Aim of the task => Report every line below that holds the word "each".

(Screenshot grounding data)
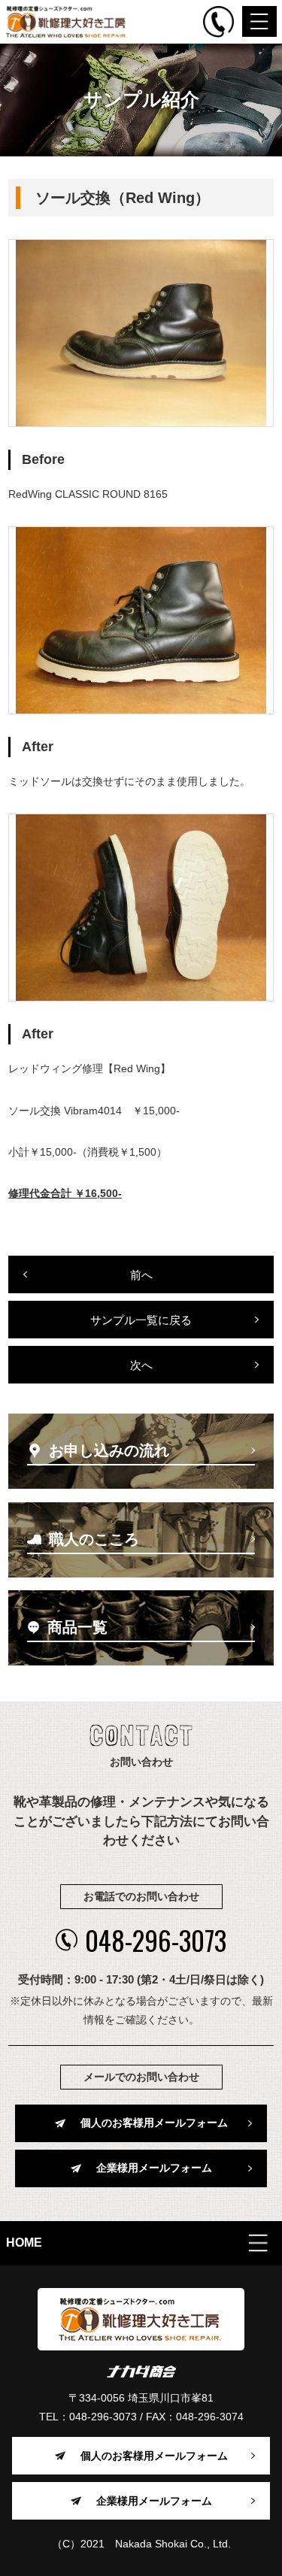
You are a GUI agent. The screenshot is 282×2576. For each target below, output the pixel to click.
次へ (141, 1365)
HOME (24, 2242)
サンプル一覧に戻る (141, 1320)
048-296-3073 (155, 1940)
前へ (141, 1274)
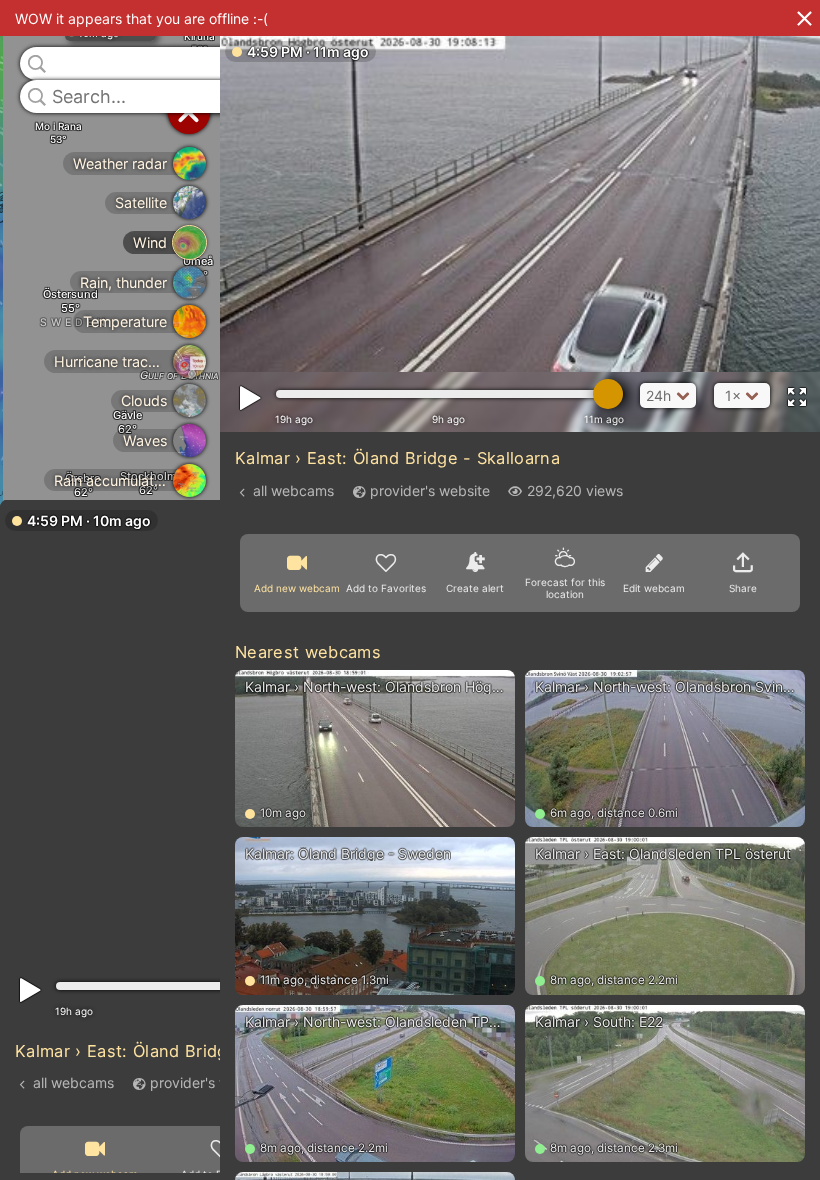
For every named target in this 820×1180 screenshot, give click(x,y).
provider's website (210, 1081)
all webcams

---

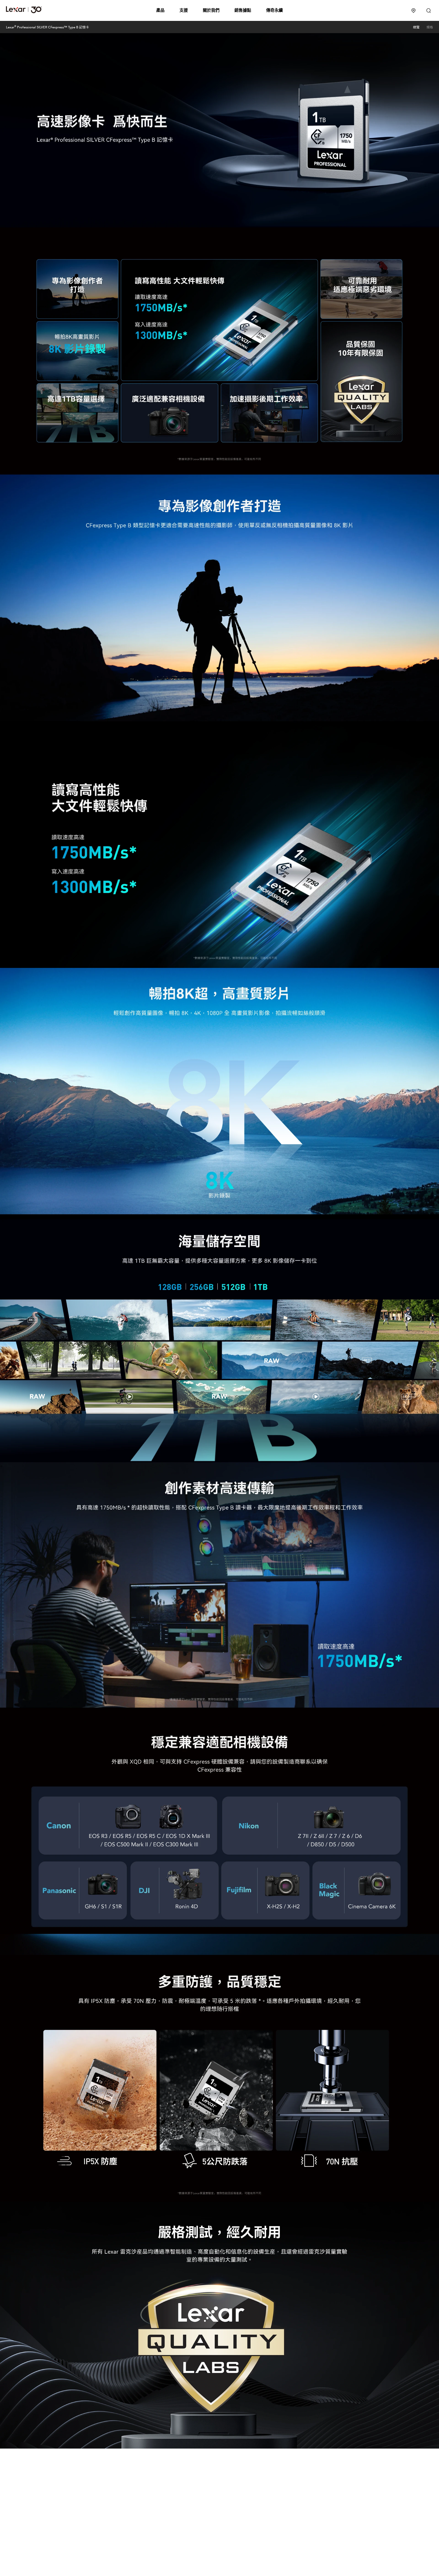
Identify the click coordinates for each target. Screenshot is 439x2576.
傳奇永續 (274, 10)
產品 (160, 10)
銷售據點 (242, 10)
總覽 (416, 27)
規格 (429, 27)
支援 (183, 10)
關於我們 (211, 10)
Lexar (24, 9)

Written answer =>
You are a GUI agent. The screenshot is 282×2576. For each target below, output the pixel to click.
Identify the click coordinates for each target. Screenshot is 439x2576.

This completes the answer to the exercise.